O movimento ascendente e descendente da sublimatio quando combinados levam a outro processo alquímico a CIRCULATIO: “É o circuito repetido de todos os aspectos do ser, que gera a consciência de um centro transpessoal que unifica os fatores em conflito” (Erdinger, 1990, p. 161). 

O trânsito repetido entre os opostos gera uma conciliação entre eles; percorrer o caminho dos complexos repetidas vezes, até que haja a liberação da energia neles contida, a integração e a transformação.

A opus alquímica tem três estágios: Nigredo, Albedo e Rubedo: o escurecimento, o branqueamento e o avermelhamento.

Mortificatio/Putrefactio: A nigredo pertence a mortificatio. Não há referência química para a mortificatio, significa literalmente o ato de matar. Está ligada ao negrume, as imagens sombrias. “Aquilo que não torna negro, não torna branco, porque a negrura é o começo da brancura, bem como indicio de putrefação e de alteração, e de que o corpo se acha penetrado e mortificado” (Erdinger, 1990, p. 166).

 A sombra é necessária para a transformação, precisa ser vista e integrada. Assim a Putrefactio anula a velha natureza, transmuta as coisas velhas em novas. A morte da velha consciência é fundamental para que uma nova consciência, uma consciência transformada surja a partir da integração da sombra. 

Separatio: Produz-se ordem a partir da confusão, num processo análogo ao nascimento do cosmos e a partir dos mitos da criação. Separar o conteúdo indiferenciado; o resultado dessa é a divisão em dois, e a tomada de consciência dos contrários, característica essencial da consciência emergente. É a separação entre o sujeito e o objeto, entre o eu e o não – eu. O espaço para a existência da consciência surge entre os opostos. No processo psicoterápico o indivíduo passa pelo longo processo de diferenciação entre sujeito e objeto e a partir daí ocorre a desidentificação com outros pares de opostos. Quando isso ocorre, se obtém a clareza dos aspectos objetivos e subjetivos da experiência.

“Quando extraído o espírito, o significado e a libido da matéria - isto é dos objetos concretos pelos quais ansiamos; os fatos pétreos do mundo produzem significado vivo e assim vislumbramos o alvo da opus” (Erdinger, 1990, p. 216)

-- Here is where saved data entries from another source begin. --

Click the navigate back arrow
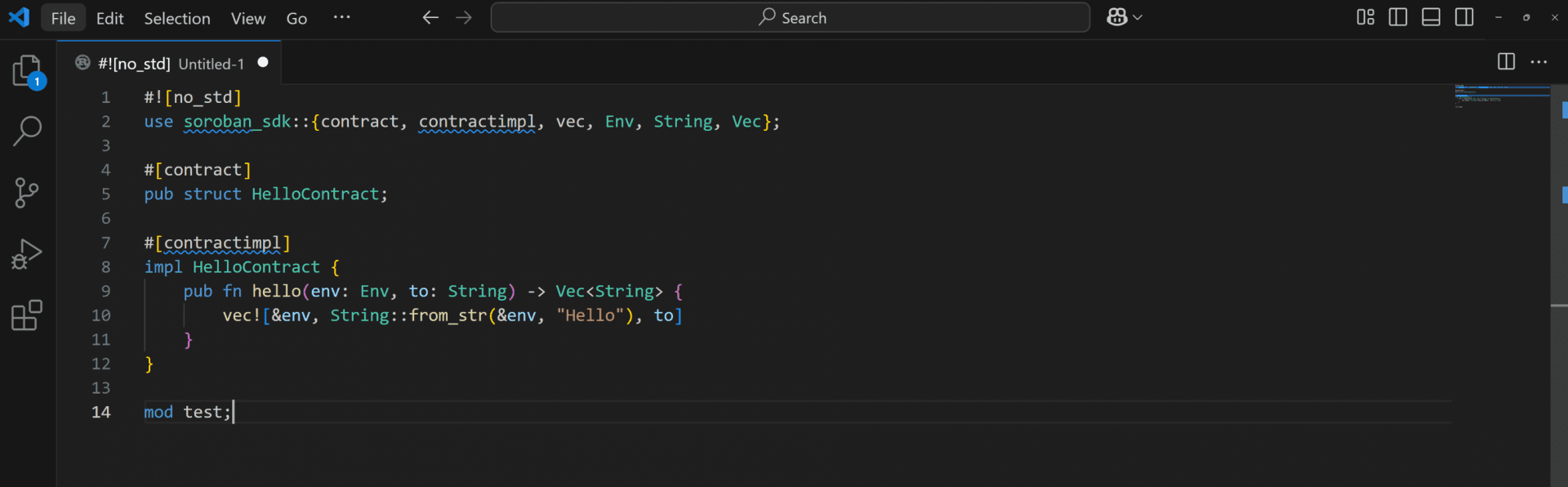The width and height of the screenshot is (1568, 487). click(430, 18)
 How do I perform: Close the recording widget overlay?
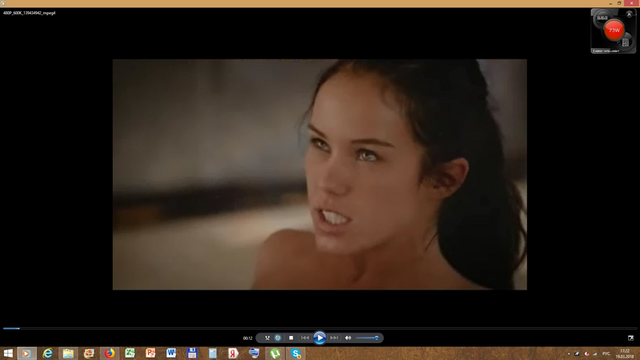point(629,14)
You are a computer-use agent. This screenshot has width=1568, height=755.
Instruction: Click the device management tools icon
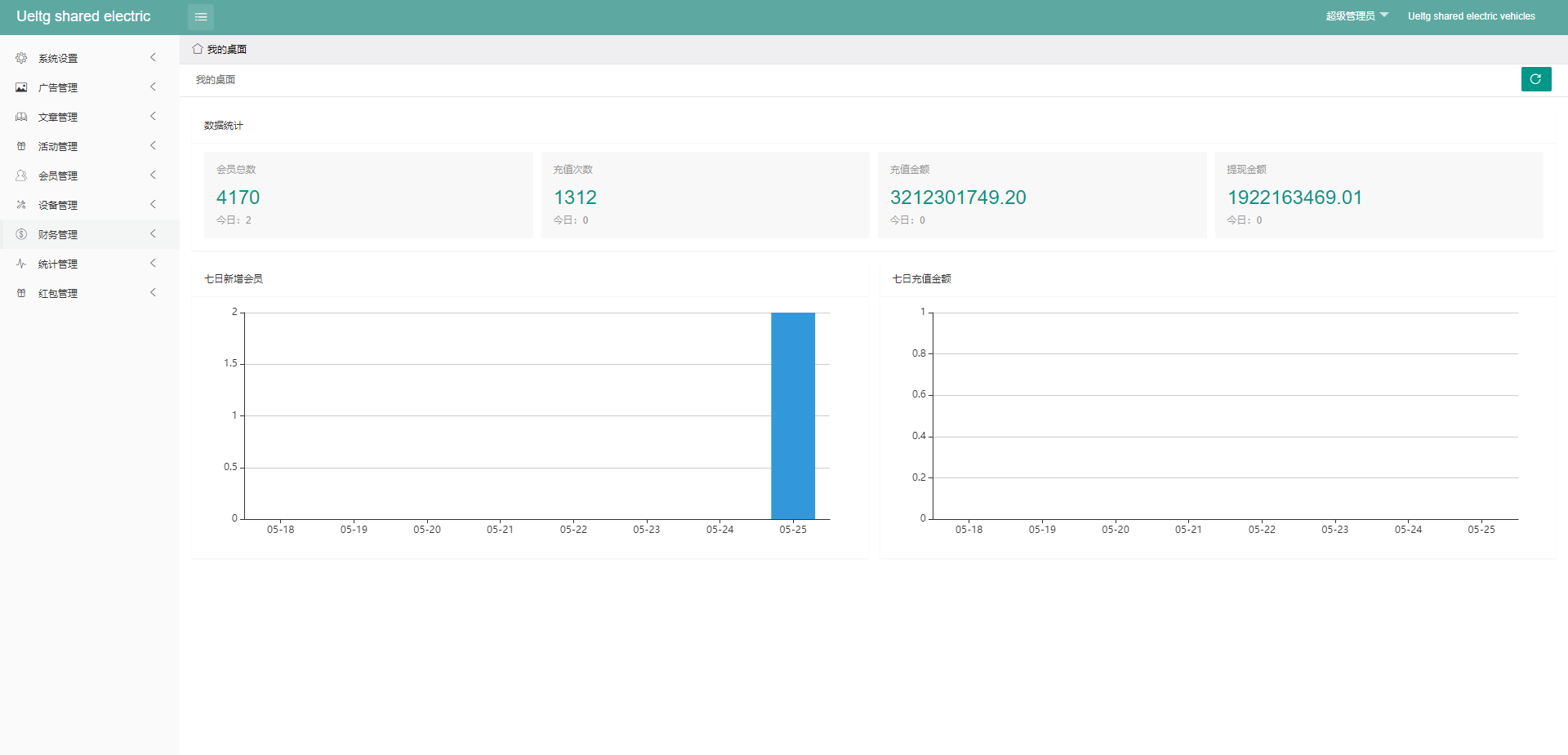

Coniunctio: A coniunctio é o ponto alto da opus e apresenta dois aspectos: extrovertido e introvertido. Para se entender o complexo simbolismo da Coniunctio deve-se distinguir entre duas fases:

“Coniunctio inferior é uma união ou fusão de duas substâncias que ainda não se encontram completamente separadas ou discriminadas. Sempre seguida pela Mortificatio.” (Erdinger, 1990, p. 227). A coniunctio inferior ocorre quando o ego se identifica com conteúdos que vem do inconsciente. 

O ego está sempre exposto a identificações com a sombra, anima/animus, e o Si-mesmo. A mortificatio desses conteúdos contaminados deve ocorrer sendo precedida pela separatio, assim finalmente a Coniunctio superior poderá se tornar plena. 

“Coniunctio superior é o alvo da opus, a suprema realização.” (Erdinger, 1990, p. 227)

É a pedra Filosofal, o ouro alquímico. É o resultado da união dos opostos purificados.

O inconsciente assume para com o ego a mesma atitude que o ego assume para com o inconsciente, ambos devem estar em conexão.

 A prima matéria precisa dos esforços do ego consciente para se transformar na PEDRA FILOSOFAL. 

Diz Jung: “As personalidades do médico e do paciente com frequência têm importância infinitamente maior, para o resultado do tratamento, do que o médico diz e pensa… Porque o encontro de duas personalidades é semelhante à mistura de duas diferentes substâncias químicas: se houver alguma combinação, ambas as substâncias se transformam.”

Bibliografia:

EDINGER, E.F. (2021). Anatomia da Psique – O simbolismo alquímico da Psicoterapia (10ª. Impressão da Primeira Edição – São Paulo: Editora Cultrix (Trabalho original publicado em 1990).